The head of the International Air Transport Association said he is concerned that the process to return the Boeing 737 MAX to service will be complicated by multiple aviation authorities’ desire to conduct their own analysis on the fixes and not simply accept the FAA’s recommendations before returning the jet to revenue flying.
Reuters has Alexandre de Juniac, the IATA director general, telling reporters in advance of a summit in Chicago this week, “With the 737 MAX we are a bit worried … because we don’t see the normal unanimity among international regulators that should be the case.
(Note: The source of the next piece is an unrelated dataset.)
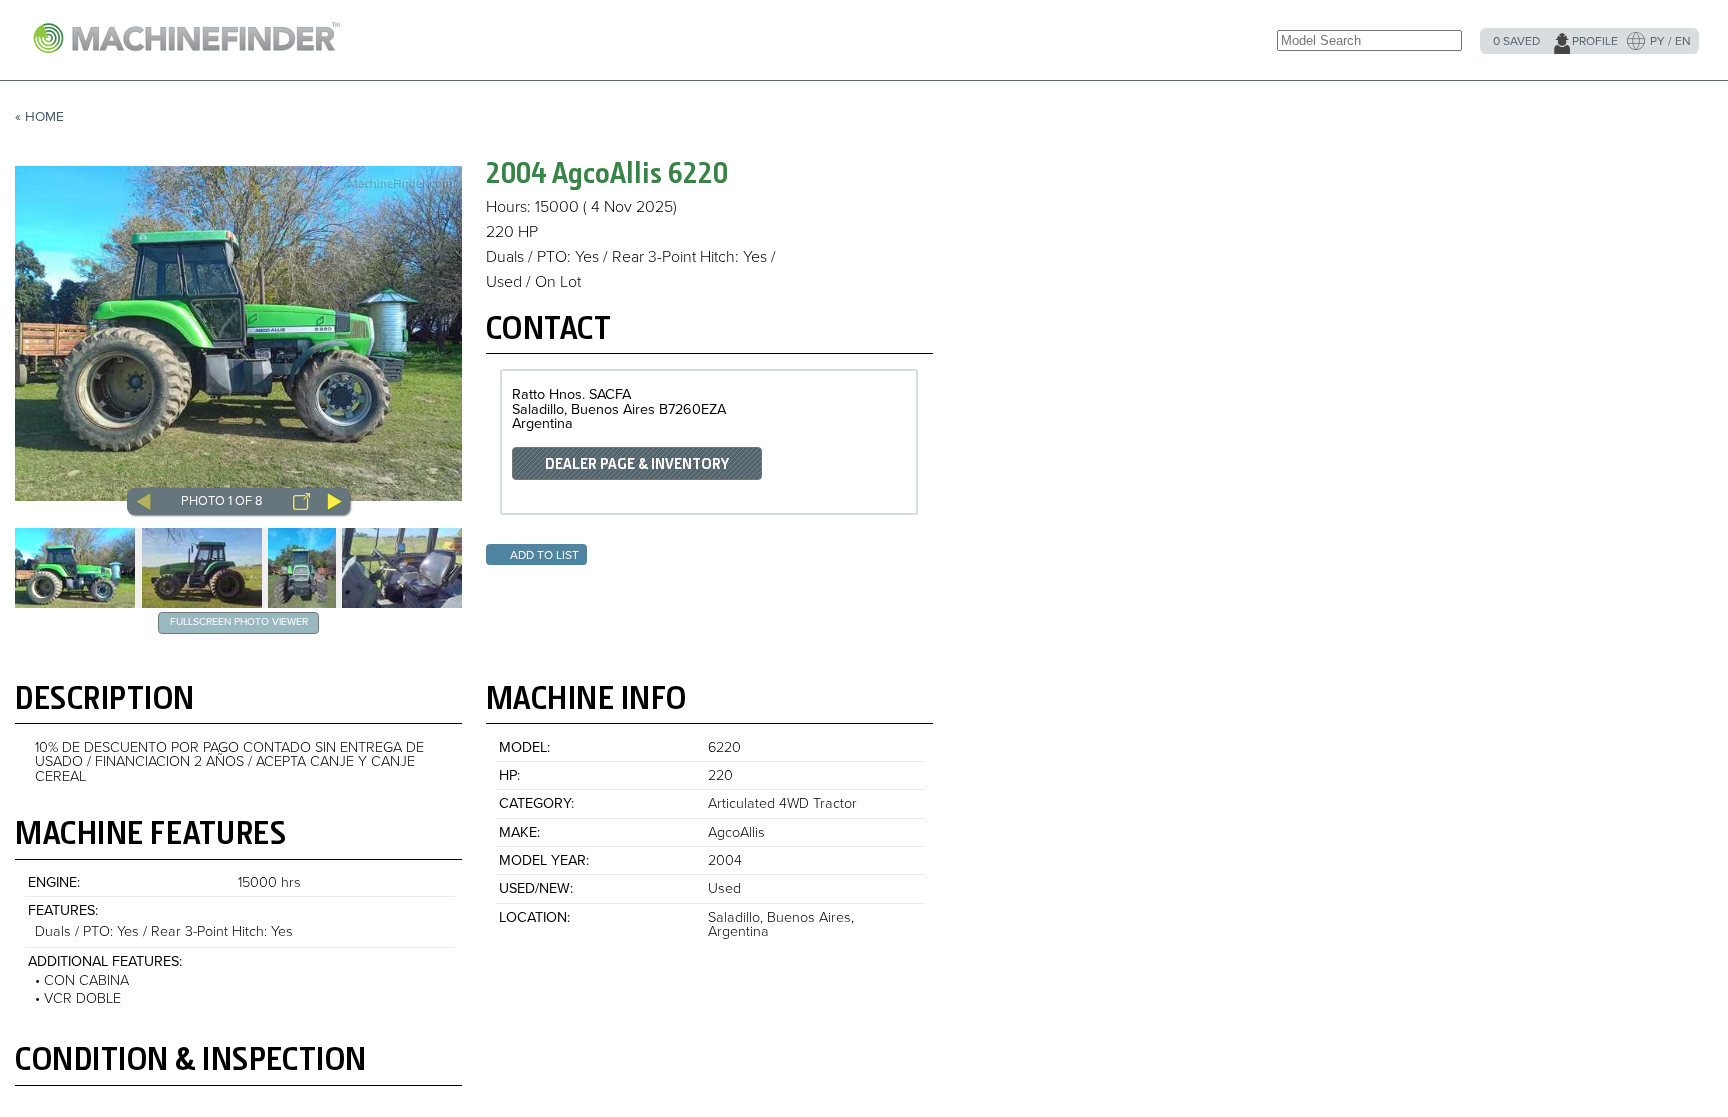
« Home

We see a discrepancy that’s detrimental to the industry.” Depending on how much of the FAA’s data each country’s aviation authority is willing to take on face value, the path back to flying for the MAX could be considerably more convoluted than it has been in the U.S.
While the IATA and Boeing are likely to be concerned that certification with the FAA may not as valuable as it once was, the agency’s response has been neutral. “Each government will make its own decision to return the aircraft to service based on a thorough safety assessment,” the FAA says in a statement, Reuters is reporting.
While Boeing works with the FAA to prove the software changes to the MCAS are sufficient, the Joint Authorities Technical Review panel has delayed publishing its recommendations, which were due in late August, until at least mid-September
Meanwhile, American Airlines has canceled flights depending on the MAX through early December, while United has cleared its schedule of MAX flights through mid-December.